Required action: Which lines in the records below contain the word "will"? Report each of them.

+ + + + + + +

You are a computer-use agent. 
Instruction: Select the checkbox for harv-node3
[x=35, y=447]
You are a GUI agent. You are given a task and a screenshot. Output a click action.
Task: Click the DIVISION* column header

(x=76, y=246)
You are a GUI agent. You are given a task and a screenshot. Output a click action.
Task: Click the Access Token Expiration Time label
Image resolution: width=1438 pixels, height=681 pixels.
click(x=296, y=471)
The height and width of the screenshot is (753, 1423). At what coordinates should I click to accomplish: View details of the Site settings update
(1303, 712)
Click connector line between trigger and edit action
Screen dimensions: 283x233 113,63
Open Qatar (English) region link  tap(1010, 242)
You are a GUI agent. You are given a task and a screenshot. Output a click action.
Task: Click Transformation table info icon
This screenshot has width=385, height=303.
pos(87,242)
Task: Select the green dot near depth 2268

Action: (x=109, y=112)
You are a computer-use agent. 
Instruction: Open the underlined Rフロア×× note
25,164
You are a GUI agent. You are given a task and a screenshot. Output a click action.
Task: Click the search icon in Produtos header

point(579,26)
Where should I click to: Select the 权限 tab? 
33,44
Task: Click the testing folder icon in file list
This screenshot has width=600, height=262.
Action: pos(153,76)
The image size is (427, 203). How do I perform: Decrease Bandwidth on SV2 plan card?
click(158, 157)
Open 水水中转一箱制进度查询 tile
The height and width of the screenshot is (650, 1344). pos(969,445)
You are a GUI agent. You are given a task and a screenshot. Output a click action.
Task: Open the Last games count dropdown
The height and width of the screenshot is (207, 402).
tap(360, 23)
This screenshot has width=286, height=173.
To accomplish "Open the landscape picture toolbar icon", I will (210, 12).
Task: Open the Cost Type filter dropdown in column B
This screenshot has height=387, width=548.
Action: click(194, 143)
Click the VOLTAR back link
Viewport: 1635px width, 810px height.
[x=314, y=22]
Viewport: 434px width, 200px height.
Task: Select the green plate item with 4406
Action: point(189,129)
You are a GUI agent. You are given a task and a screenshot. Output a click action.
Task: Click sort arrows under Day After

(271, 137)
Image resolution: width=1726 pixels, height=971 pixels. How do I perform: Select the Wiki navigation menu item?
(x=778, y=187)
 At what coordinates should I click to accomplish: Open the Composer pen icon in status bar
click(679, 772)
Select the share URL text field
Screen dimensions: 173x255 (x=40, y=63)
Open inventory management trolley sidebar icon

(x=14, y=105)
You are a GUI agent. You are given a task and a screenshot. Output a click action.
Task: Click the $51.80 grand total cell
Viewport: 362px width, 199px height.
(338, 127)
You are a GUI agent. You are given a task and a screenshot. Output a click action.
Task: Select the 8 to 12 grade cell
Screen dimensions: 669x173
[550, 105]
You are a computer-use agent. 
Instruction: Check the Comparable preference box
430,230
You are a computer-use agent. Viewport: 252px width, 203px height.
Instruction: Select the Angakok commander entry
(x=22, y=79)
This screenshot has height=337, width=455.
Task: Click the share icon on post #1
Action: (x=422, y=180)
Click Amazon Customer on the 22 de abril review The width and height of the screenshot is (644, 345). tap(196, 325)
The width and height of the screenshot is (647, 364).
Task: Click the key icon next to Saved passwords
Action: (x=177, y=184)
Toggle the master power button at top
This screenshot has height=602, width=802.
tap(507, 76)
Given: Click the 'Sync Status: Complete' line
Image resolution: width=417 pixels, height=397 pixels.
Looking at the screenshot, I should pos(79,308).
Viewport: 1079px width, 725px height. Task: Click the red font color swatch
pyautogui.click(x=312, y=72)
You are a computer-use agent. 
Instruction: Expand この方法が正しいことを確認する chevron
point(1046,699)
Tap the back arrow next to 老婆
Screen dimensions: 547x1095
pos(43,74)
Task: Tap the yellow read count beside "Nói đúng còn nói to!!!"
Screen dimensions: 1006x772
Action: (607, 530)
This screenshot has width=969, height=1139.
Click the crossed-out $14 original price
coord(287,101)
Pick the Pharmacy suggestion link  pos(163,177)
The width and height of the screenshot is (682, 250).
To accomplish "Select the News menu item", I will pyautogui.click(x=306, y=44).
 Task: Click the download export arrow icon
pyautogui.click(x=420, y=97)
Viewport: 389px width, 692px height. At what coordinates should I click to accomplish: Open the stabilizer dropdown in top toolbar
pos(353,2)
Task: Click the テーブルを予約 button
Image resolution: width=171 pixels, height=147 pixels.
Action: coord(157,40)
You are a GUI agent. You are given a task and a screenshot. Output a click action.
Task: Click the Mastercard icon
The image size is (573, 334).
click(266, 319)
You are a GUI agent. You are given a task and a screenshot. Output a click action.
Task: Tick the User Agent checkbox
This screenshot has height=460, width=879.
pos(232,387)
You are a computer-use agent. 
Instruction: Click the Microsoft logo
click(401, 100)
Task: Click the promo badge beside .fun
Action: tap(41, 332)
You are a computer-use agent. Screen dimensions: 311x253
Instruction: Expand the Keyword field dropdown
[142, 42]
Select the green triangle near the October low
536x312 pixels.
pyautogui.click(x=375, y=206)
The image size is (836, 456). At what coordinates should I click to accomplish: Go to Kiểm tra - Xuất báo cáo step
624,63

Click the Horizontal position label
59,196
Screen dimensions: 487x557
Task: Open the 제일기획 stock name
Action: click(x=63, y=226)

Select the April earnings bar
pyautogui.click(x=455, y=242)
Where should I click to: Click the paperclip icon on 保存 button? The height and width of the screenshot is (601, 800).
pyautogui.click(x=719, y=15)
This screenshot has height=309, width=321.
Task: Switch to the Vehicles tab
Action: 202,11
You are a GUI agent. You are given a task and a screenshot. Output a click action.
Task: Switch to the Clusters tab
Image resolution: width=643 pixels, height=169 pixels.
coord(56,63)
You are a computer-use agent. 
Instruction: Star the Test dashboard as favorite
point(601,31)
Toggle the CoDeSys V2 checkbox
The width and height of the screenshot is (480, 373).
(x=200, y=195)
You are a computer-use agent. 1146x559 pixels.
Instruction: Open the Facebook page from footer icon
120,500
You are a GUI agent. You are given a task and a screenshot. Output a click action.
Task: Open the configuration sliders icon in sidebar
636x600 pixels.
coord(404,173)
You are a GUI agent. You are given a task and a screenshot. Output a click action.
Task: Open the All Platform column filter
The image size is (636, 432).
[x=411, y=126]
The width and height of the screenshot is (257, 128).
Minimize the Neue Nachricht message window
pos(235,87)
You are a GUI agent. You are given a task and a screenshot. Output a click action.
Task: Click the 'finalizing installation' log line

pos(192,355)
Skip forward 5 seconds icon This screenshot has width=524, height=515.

+ + + + + + +

Solution to the exercise:
To accomplish "Open the landscape picture toolbar icon", I will (210, 12).
To accomplish "Select the News menu item", I will pyautogui.click(x=306, y=44).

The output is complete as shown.